**Required work:** Before doing anything else, copy the entries below exactly.

(Records from a data source)

[Start of Attachment]

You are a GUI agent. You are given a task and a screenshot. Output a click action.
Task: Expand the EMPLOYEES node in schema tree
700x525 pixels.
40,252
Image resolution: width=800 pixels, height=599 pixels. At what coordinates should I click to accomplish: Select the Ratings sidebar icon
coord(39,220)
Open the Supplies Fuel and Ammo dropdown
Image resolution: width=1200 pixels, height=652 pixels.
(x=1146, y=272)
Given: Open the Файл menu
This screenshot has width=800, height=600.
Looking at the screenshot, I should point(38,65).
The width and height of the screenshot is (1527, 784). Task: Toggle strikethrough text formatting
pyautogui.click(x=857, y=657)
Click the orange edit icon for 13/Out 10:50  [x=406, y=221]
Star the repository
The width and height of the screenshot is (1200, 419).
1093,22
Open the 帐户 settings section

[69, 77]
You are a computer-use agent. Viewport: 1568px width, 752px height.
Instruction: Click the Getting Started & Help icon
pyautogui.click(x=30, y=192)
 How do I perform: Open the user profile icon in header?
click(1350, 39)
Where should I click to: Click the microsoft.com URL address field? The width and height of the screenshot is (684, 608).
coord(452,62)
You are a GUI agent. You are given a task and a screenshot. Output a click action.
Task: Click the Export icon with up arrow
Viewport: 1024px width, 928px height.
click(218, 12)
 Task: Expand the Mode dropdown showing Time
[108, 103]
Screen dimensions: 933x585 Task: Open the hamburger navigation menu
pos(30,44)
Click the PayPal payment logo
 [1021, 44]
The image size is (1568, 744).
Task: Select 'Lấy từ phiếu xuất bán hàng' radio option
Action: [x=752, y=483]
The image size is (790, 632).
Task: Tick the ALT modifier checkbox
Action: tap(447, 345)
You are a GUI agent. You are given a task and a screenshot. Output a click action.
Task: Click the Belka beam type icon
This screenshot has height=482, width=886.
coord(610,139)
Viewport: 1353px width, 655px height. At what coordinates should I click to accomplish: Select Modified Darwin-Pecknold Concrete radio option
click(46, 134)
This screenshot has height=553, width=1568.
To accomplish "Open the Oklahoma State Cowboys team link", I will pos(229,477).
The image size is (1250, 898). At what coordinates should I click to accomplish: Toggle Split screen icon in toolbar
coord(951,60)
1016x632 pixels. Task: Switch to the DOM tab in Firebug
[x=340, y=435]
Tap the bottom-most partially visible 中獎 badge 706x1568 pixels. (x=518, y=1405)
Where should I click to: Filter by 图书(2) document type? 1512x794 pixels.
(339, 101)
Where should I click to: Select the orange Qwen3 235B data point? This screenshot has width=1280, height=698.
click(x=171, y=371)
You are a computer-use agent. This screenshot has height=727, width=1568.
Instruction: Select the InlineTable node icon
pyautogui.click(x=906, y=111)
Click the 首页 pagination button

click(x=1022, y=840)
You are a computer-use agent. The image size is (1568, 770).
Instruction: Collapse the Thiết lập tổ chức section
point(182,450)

[End of Attachment]

**Solution to the exercise:**
You are a GUI agent. You are given a task and a screenshot. Output a click action.
Task: Expand the EMPLOYEES node in schema tree
700x525 pixels.
40,252
Image resolution: width=800 pixels, height=599 pixels. At what coordinates should I click to accomplish: Select the Ratings sidebar icon
coord(39,220)
Open the Supplies Fuel and Ammo dropdown
Image resolution: width=1200 pixels, height=652 pixels.
(x=1146, y=272)
Given: Open the Файл menu
This screenshot has width=800, height=600.
Looking at the screenshot, I should point(38,65).
The width and height of the screenshot is (1527, 784). Task: Toggle strikethrough text formatting
pyautogui.click(x=857, y=657)
Click the orange edit icon for 13/Out 10:50  [x=406, y=221]
Star the repository
The width and height of the screenshot is (1200, 419).
1093,22
Open the 帐户 settings section

[69, 77]
You are a computer-use agent. Viewport: 1568px width, 752px height.
Instruction: Click the Getting Started & Help icon
pyautogui.click(x=30, y=192)
 How do I perform: Open the user profile icon in header?
click(1350, 39)
Where should I click to: Click the microsoft.com URL address field? The width and height of the screenshot is (684, 608).
coord(452,62)
You are a GUI agent. You are given a task and a screenshot. Output a click action.
Task: Click the Export icon with up arrow
Viewport: 1024px width, 928px height.
click(218, 12)
 Task: Expand the Mode dropdown showing Time
[108, 103]
Screen dimensions: 933x585 Task: Open the hamburger navigation menu
pos(30,44)
Click the PayPal payment logo
 [1021, 44]
The image size is (1568, 744).
Task: Select 'Lấy từ phiếu xuất bán hàng' radio option
Action: [x=752, y=483]
The image size is (790, 632).
Task: Tick the ALT modifier checkbox
Action: tap(447, 345)
You are a GUI agent. You are given a task and a screenshot. Output a click action.
Task: Click the Belka beam type icon
This screenshot has height=482, width=886.
coord(610,139)
Viewport: 1353px width, 655px height. At what coordinates should I click to accomplish: Select Modified Darwin-Pecknold Concrete radio option
click(46, 134)
This screenshot has height=553, width=1568.
To accomplish "Open the Oklahoma State Cowboys team link", I will pos(229,477).
The image size is (1250, 898). At what coordinates should I click to accomplish: Toggle Split screen icon in toolbar
coord(951,60)
1016x632 pixels. Task: Switch to the DOM tab in Firebug
[x=340, y=435]
Tap the bottom-most partially visible 中獎 badge 706x1568 pixels. (x=518, y=1405)
Where should I click to: Filter by 图书(2) document type? 1512x794 pixels.
(339, 101)
Where should I click to: Select the orange Qwen3 235B data point? This screenshot has width=1280, height=698.
click(x=171, y=371)
You are a computer-use agent. This screenshot has height=727, width=1568.
Instruction: Select the InlineTable node icon
pyautogui.click(x=906, y=111)
Click the 首页 pagination button

click(x=1022, y=840)
You are a computer-use agent. The image size is (1568, 770).
Instruction: Collapse the Thiết lập tổ chức section
point(182,450)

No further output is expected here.